In the case of file size and past occurrences, ordering by group name is based on the natural ordering of the group (largest to smallest or most rare to most common). For the other groups it will be alphabetical. Ordering groups by size will sort them based on how many files each group contains, going largest to smallest. For example, here we've grouped by interesting item set and ordered the groups by their size.

The interesting items filter was not enabled so most images ended up in the "None" group, meaning they have no interesting file result associated with them. The final group in the list contains a file that matched both interesting item rule sets.

The last grouping and sorting option is choosing how to sort the results within a group. This is the order of the results in the top right panel after selecting a group from the middle column. Note that due to the merging of results with the same hash in that panel, ordering by file name, path, or data source can vary. See the De-duplication section below for more information.

Viewing Results

Overview

Once you select your options and click "Show", you'll see a list of groups in the middle panel. Selecting one of these groups will display the results from that group in the right panel. If your results are images, you'll see thumbnails for each image in the top area of the right panel.

If your results are videos, each result will display four thumbnails from the video.

If your results are documents, you'll see part of the document text. If the Embedded File Extraction Module found any images in the document you'll see a thumbnail of the largest of them displayed on the right side along with a count of how many images were extracted from the document.

When you select a result from the top of the right panel, you'll see the path to the corresponding file(s) in the "Instances" panel below the thumbnails.
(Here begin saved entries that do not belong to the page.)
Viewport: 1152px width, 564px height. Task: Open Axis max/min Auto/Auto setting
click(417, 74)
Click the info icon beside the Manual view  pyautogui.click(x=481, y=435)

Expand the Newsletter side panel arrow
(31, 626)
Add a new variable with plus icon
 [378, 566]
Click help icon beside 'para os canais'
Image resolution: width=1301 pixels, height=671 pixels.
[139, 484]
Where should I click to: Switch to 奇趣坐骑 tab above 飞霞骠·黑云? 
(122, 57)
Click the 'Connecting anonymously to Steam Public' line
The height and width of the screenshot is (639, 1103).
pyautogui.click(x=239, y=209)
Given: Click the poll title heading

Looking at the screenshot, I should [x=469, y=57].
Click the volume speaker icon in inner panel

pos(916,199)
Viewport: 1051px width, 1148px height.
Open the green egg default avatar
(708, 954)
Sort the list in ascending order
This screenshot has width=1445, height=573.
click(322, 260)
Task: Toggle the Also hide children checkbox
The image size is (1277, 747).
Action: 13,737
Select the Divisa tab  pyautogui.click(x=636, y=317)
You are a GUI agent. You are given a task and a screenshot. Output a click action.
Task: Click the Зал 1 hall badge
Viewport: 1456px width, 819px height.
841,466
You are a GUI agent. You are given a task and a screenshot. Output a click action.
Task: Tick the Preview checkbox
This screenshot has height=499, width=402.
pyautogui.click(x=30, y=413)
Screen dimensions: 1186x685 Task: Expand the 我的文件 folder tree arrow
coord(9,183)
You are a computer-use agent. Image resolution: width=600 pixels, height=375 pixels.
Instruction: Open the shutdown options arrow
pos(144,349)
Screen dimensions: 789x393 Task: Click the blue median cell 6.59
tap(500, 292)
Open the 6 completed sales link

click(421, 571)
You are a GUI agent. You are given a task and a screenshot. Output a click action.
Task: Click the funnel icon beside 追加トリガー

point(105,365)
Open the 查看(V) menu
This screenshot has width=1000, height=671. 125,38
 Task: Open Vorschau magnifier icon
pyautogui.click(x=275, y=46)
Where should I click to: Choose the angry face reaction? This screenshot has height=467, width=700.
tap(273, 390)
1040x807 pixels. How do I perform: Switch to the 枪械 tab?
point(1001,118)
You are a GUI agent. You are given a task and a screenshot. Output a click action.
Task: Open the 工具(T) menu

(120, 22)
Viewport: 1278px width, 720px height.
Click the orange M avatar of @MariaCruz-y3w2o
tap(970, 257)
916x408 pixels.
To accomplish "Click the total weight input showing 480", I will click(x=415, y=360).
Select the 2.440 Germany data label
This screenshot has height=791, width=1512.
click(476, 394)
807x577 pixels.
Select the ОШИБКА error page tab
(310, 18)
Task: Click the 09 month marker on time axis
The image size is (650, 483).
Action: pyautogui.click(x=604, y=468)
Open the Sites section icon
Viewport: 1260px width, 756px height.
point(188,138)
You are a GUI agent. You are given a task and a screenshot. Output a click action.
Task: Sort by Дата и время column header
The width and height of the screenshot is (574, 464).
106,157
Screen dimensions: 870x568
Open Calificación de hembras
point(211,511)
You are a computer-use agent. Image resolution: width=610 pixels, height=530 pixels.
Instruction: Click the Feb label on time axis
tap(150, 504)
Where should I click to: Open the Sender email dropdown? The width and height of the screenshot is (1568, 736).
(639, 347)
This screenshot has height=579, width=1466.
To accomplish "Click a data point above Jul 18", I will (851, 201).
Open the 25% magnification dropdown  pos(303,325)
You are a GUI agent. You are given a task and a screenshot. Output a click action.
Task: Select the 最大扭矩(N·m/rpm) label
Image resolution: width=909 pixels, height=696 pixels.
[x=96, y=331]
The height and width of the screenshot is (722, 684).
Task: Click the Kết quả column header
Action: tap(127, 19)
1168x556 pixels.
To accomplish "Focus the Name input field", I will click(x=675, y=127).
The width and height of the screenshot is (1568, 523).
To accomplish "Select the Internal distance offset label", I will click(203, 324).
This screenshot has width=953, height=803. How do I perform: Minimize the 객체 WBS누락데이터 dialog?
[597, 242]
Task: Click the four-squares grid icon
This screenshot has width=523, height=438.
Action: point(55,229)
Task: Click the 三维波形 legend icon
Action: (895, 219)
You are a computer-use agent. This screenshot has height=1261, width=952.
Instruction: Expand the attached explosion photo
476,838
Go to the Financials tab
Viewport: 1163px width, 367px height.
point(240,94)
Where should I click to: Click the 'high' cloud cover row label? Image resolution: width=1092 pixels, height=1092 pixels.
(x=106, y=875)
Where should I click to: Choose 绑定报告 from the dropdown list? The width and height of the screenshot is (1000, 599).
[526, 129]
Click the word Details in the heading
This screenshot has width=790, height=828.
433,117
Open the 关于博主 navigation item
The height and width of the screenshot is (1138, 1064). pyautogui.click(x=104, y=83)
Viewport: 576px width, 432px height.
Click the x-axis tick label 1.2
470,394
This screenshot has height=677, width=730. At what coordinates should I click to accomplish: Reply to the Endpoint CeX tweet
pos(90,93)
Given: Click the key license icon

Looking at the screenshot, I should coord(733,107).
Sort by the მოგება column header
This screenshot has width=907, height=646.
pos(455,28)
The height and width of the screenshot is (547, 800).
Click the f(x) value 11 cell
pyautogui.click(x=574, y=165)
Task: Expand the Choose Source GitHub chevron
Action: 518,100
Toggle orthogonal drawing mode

There may be more than one file instance associated with a result - see the De-duplication section below. You can right-click on files in the instances panel to use most of options available in the normal Result Viewer.

The bottom section of the panel is identical to the standard Content Viewer and displays data corresponding to the file instance selected in the middle of the panel.

De-duplication

Assuming the Hash Lookup Module module has been run, all files in a result group with the same hash will be merged together under a single instance. The file path to one of the instances will be displayed along with a note such as "and 1 more" indicating how many duplicates were found. Selecting the file will display each instance in the middle section of the panel.

Clicking on a particular instance will load data for that file in the content viewer area at the bottom.

Note that files in different groups will not be merged together or appear under the instances list of each other. For example, if you choose to group by parent folder and have two instances of a file with the same hash but in different folders, each will appear once under its parent folder. Grouping by file size (the default) will always merge every instance of the same file.

Status Icons

A number of icons may be displayed in the bottom right of the thumbnails to help point out notable results. Hovering over the icon will display a message explaining why the icon is present. In the image below, the yellow icon is present because the file is associated with an interesting item set.

Most of the icons match what would be displayed in the "S" column of the normal Result Viewer.

Icon	Usage
	Interesting file set match or normal file tag
	Notable hash set hit or notable file tag
	Deleted file (every instance is deleted)

Paging

If the group you select has many results, the results will be split up into pages. You can use the left and right arrows to move between pages or type in the page number you wish to go to. You can adjust the number of results per page using the drop down box in the upper right.